* BEGIN Record list *
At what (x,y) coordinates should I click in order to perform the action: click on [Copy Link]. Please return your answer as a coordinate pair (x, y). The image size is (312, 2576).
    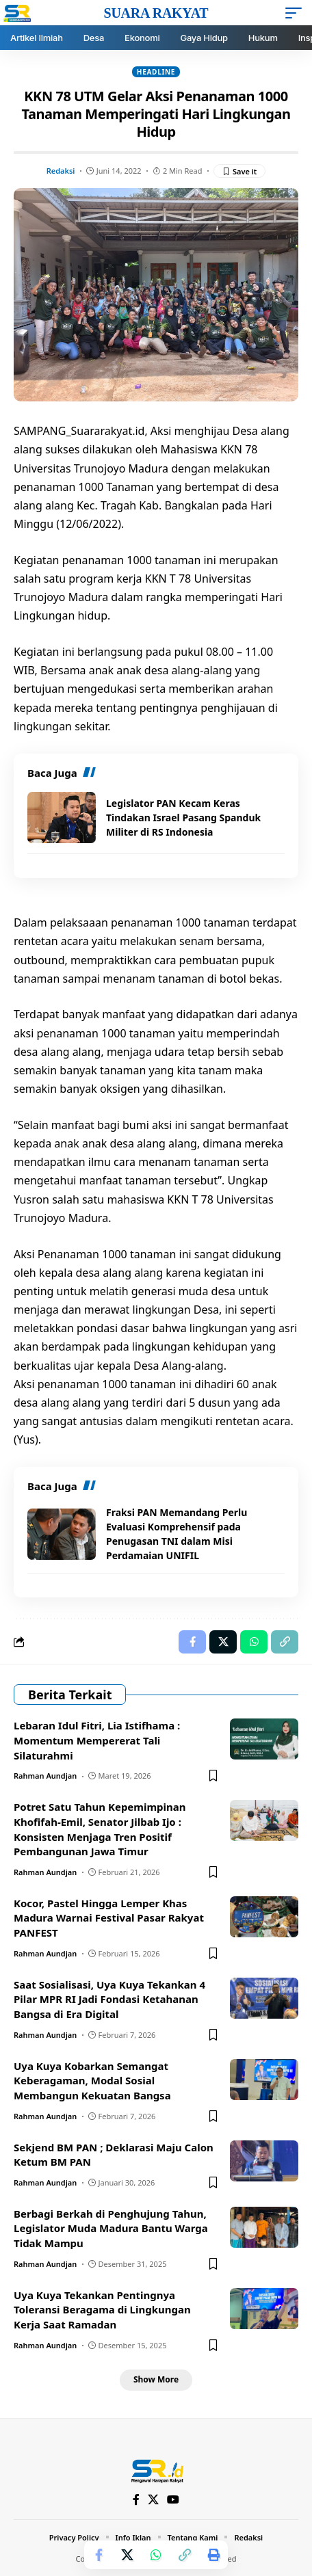
    Looking at the image, I should click on (184, 2554).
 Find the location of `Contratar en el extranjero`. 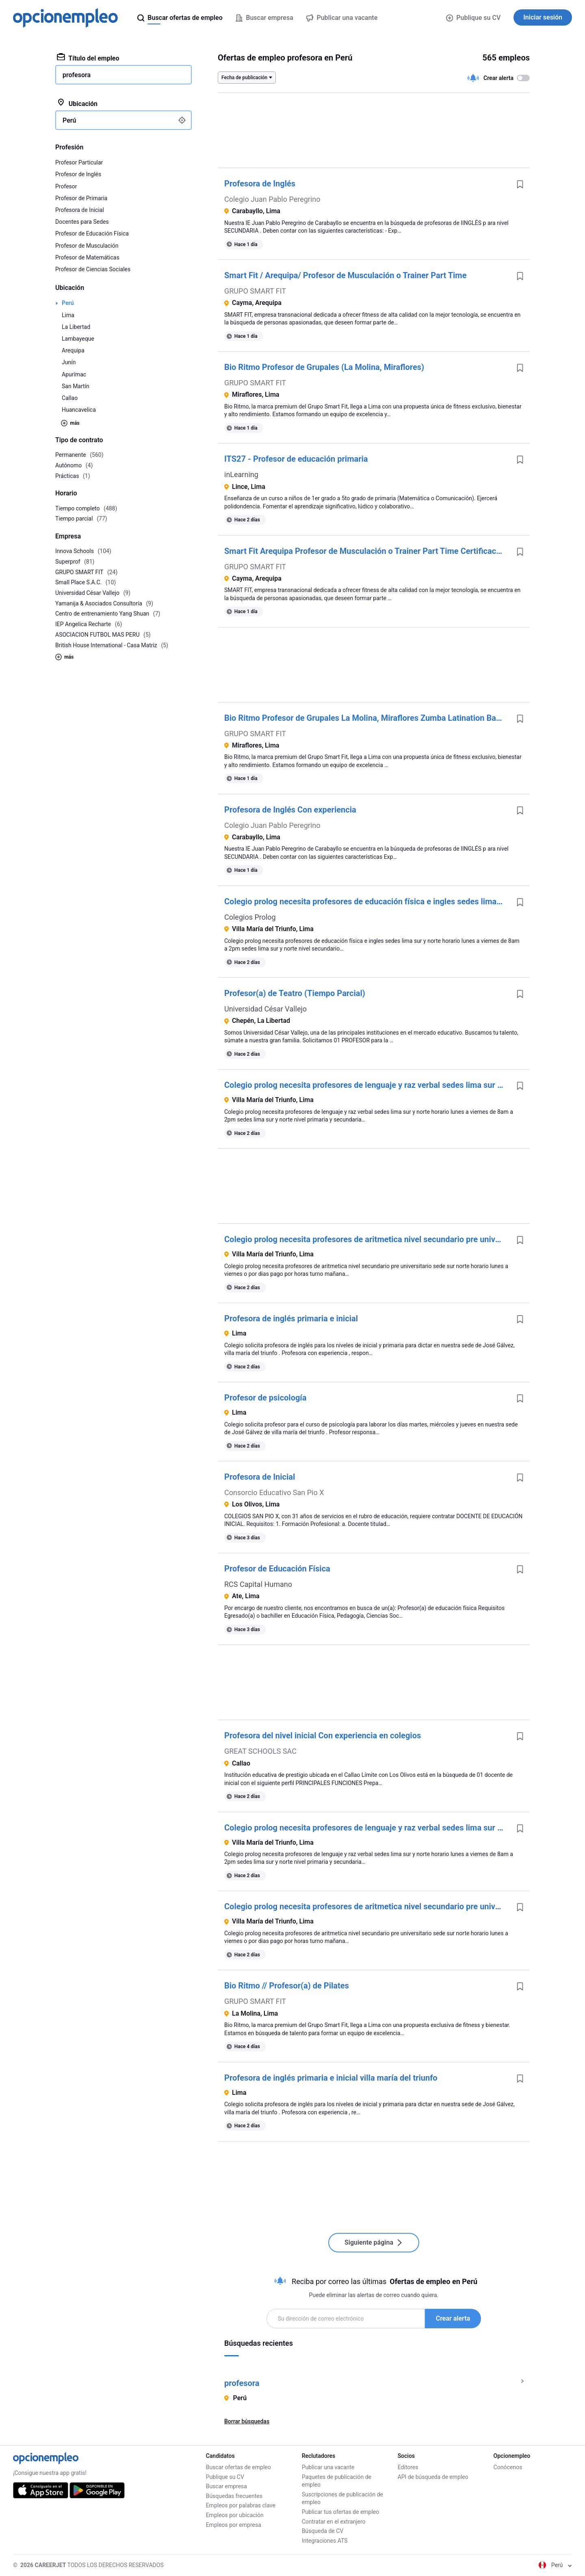

Contratar en el extranjero is located at coordinates (334, 2521).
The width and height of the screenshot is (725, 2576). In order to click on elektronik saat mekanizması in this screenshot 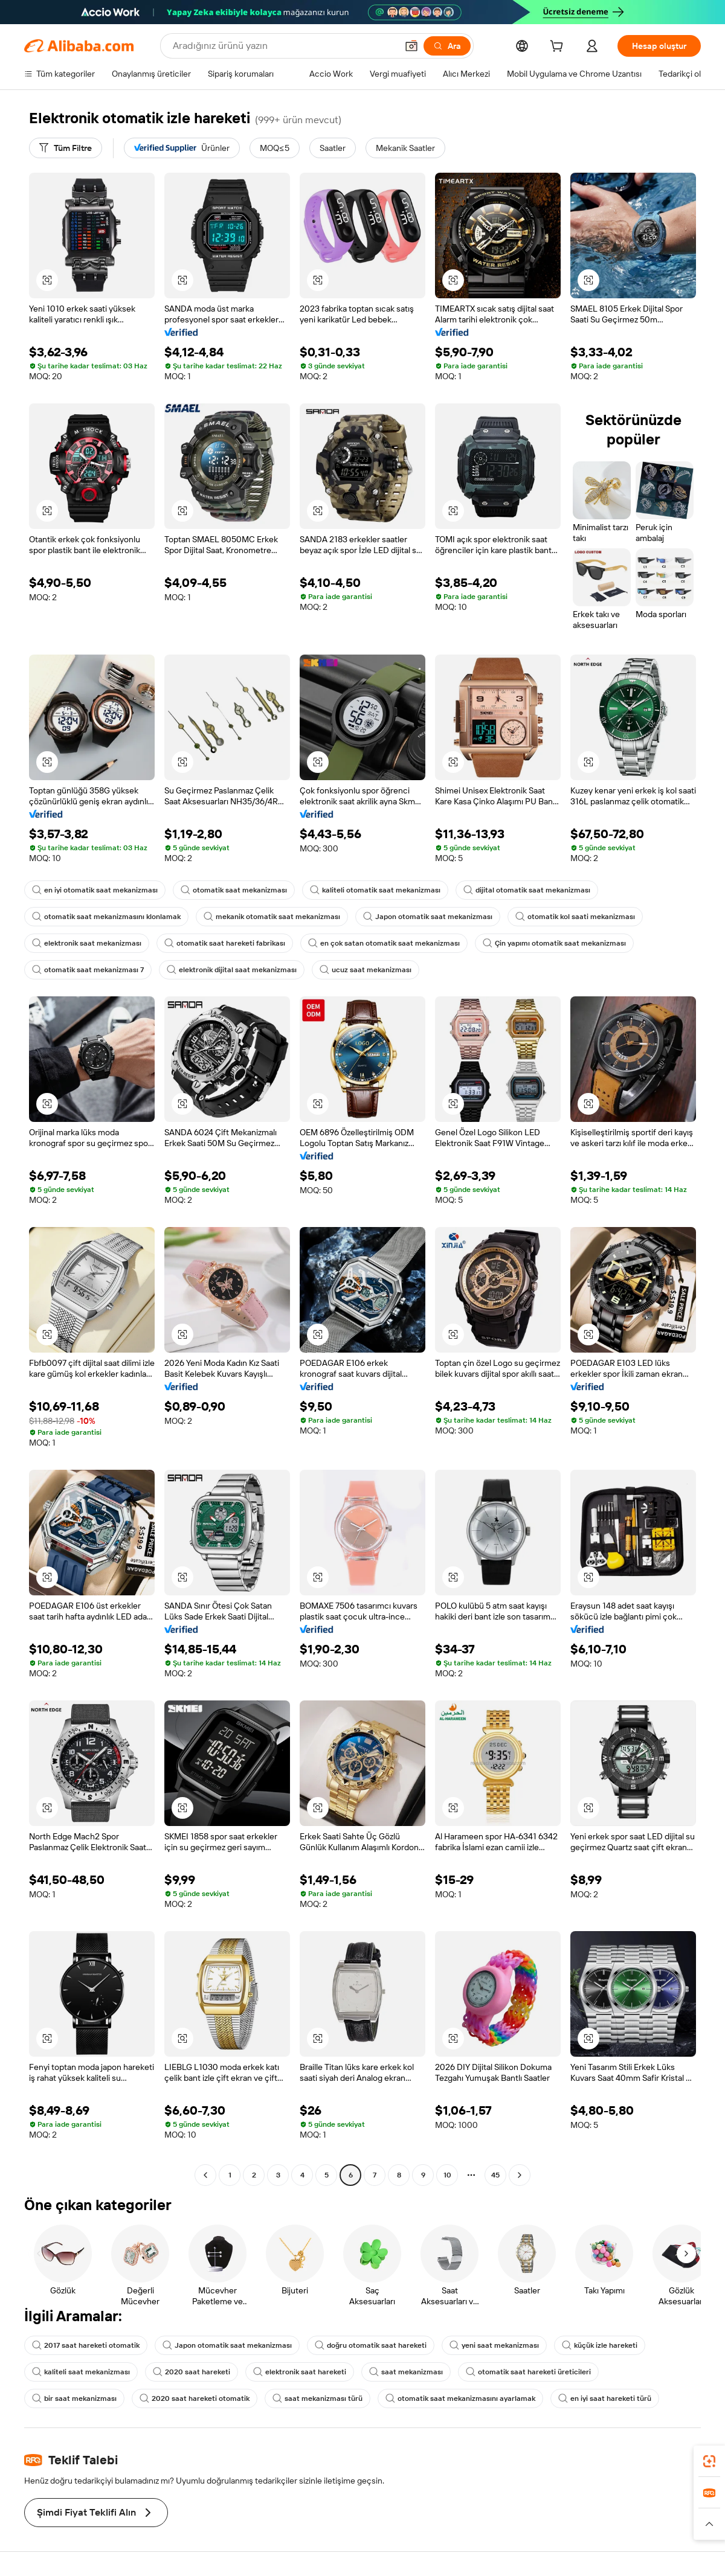, I will do `click(86, 943)`.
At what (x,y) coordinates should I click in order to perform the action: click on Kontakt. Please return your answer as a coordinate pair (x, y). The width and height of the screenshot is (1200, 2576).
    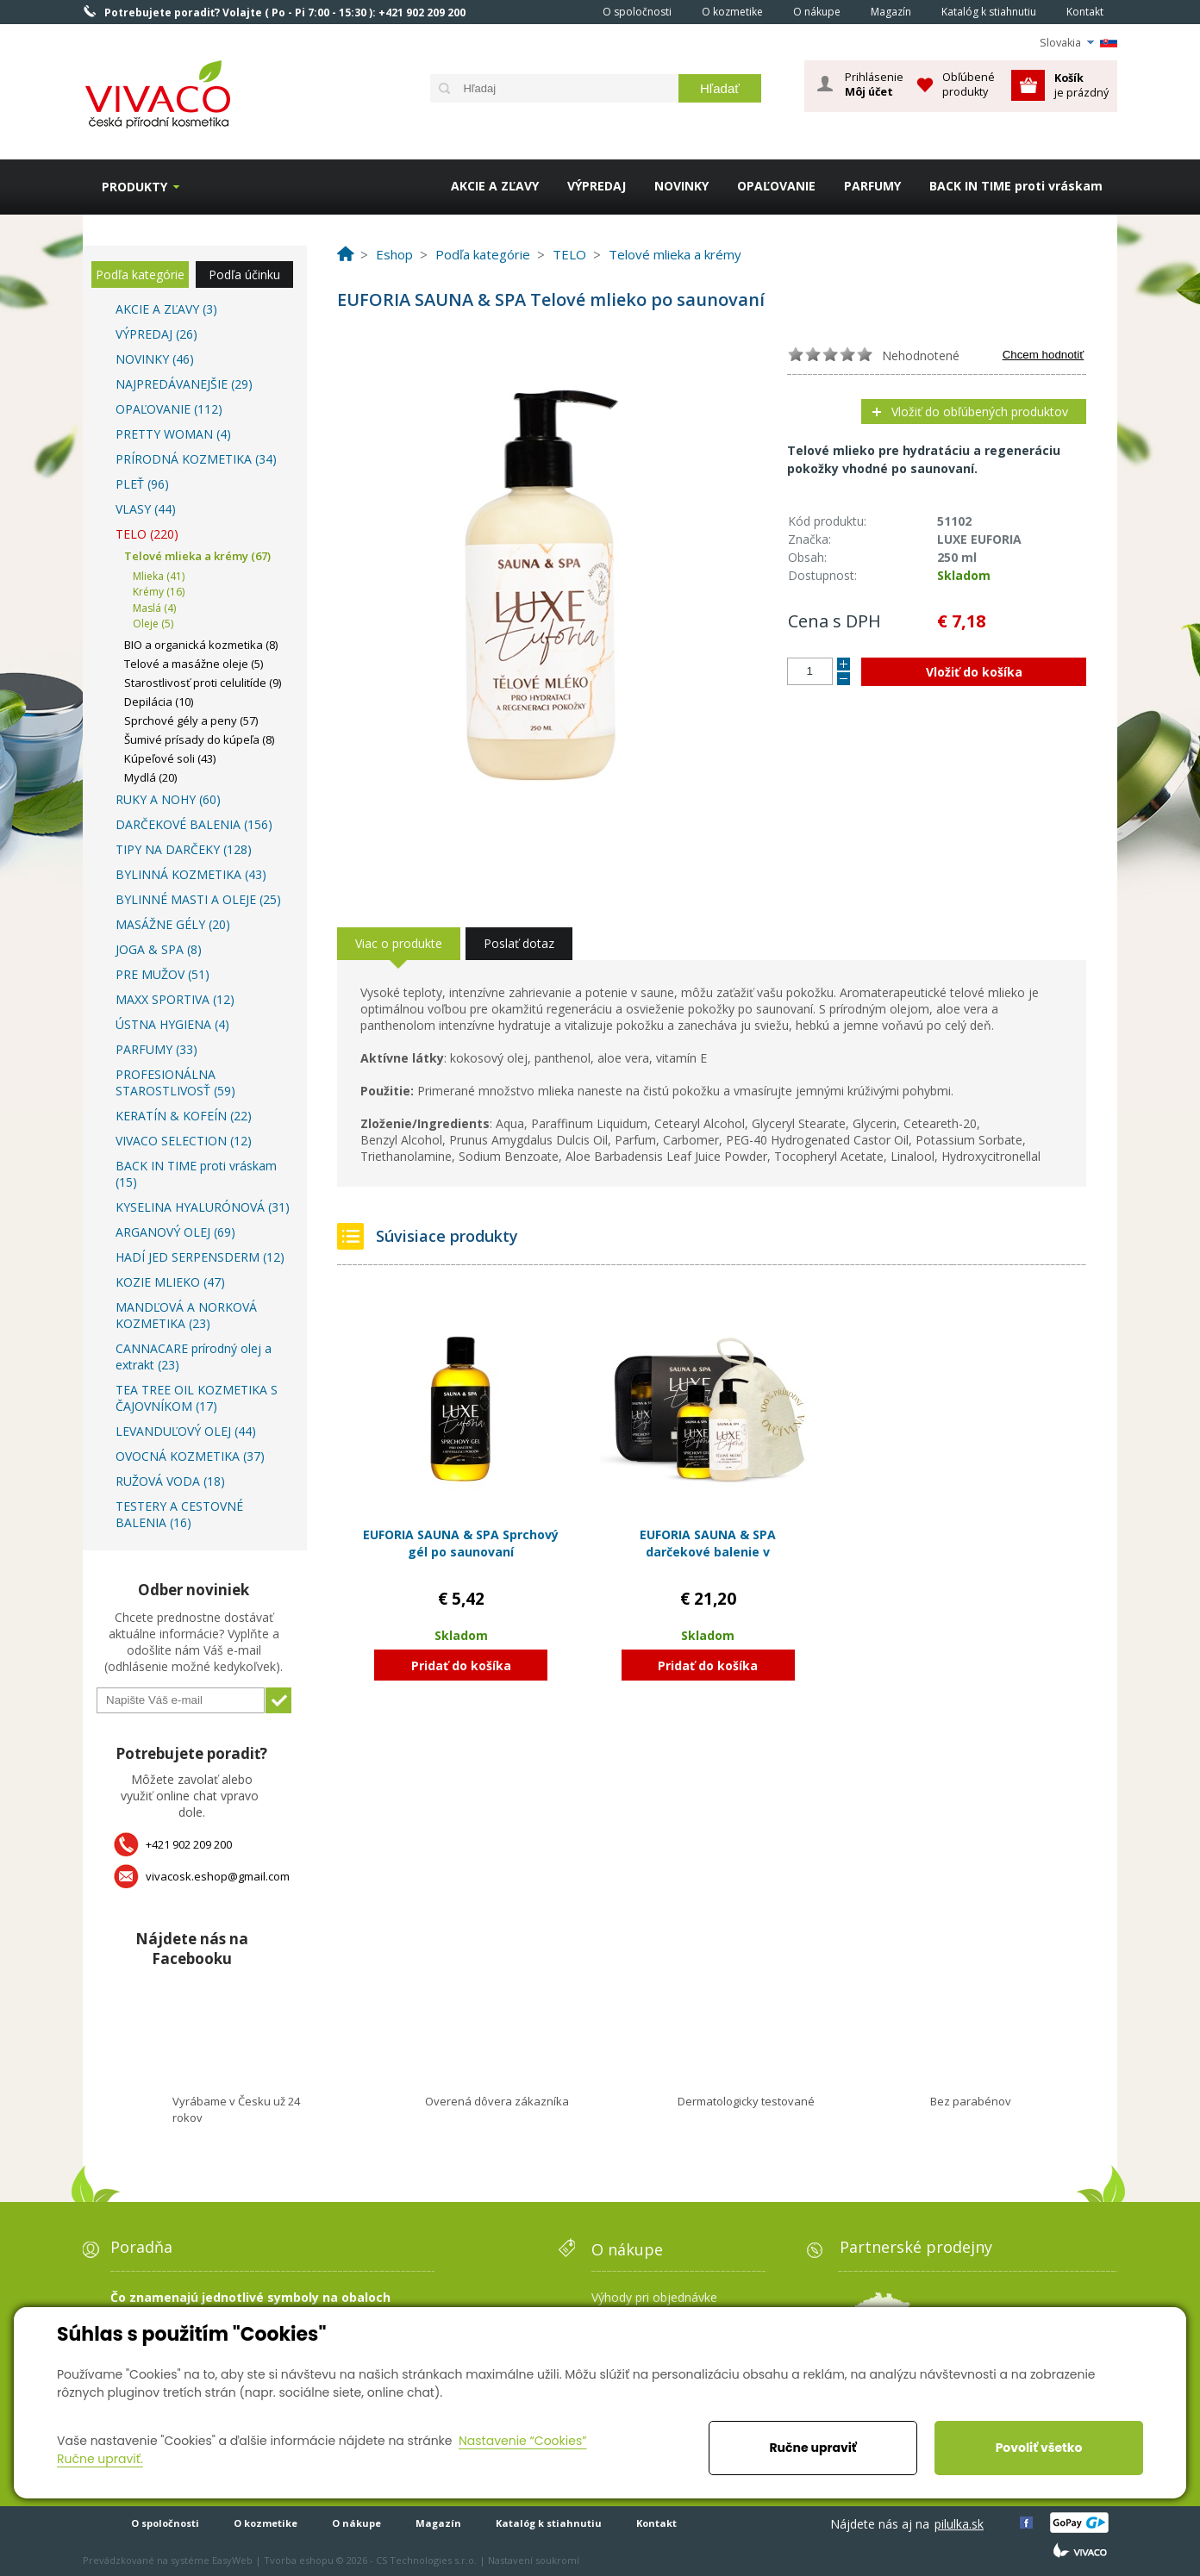
    Looking at the image, I should click on (1084, 11).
* END Record list *
- _Problem statement_
Find every line in the records above that contains the word "what", and copy each of those lines in full.

- _Exercise output_
At what (x,y) coordinates should I click in order to perform the action: click on [Copy Link]. Please return your answer as a coordinate pair (x, y). The image size is (312, 2576).
At what (x,y) coordinates should I click in order to perform the action: click on Kontakt. Please return your answer as a coordinate pair (x, y). The width and height of the screenshot is (1200, 2576).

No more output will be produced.